● **WHAT YOU NEED TO DO**: In the entries below, work out how many lines include "computer", and write only that number.

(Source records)
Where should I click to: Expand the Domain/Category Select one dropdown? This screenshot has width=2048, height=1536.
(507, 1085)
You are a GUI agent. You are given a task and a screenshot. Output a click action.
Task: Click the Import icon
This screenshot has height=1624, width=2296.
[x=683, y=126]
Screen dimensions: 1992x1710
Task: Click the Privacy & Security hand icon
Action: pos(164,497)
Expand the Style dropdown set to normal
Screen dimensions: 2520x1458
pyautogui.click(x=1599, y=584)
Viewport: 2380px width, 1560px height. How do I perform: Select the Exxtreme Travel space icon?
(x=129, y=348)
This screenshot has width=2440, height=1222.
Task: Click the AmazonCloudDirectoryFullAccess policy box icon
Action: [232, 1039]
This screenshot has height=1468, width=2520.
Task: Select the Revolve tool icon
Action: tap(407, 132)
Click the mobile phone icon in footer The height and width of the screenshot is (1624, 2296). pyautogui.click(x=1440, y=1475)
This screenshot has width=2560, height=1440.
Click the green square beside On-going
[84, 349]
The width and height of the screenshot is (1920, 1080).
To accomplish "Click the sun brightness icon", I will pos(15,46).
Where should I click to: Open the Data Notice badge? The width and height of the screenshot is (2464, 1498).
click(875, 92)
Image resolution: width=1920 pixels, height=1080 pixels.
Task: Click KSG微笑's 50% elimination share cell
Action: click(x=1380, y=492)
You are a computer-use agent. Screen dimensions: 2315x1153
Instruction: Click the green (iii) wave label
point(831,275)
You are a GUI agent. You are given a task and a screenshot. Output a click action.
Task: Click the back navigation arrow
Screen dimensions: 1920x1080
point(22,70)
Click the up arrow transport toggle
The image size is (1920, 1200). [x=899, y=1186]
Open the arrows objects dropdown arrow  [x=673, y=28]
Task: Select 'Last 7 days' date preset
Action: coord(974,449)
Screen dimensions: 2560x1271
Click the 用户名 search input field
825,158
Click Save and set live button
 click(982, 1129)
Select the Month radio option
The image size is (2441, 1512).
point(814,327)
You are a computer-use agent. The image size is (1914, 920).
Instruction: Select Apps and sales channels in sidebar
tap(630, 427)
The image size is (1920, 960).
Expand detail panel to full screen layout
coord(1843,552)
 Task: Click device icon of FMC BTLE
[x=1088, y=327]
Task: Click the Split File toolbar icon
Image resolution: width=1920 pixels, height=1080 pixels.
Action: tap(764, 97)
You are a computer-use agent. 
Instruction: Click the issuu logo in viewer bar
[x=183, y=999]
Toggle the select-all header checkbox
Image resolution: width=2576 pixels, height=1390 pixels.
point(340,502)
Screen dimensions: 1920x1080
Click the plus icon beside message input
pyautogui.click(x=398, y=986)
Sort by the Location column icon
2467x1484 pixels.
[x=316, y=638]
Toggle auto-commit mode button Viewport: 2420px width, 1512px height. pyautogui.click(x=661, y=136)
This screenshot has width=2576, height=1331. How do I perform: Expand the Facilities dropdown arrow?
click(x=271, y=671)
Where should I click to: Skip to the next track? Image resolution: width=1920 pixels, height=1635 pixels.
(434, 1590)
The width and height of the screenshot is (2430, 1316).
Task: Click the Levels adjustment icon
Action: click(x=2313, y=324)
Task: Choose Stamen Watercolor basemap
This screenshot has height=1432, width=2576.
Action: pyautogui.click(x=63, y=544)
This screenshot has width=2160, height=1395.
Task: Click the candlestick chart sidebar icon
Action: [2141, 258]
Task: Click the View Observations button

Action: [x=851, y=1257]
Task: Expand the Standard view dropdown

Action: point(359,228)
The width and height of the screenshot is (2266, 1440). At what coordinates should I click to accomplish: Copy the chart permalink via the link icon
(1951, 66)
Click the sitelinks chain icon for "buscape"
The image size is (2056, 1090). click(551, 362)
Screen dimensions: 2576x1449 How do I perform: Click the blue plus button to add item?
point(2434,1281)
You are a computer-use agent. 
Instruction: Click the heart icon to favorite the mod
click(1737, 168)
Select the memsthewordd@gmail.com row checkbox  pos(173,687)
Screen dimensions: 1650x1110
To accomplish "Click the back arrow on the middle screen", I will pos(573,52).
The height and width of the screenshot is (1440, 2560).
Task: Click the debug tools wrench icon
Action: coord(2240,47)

● **OUTPUT FOR THIS EXERCISE**: 4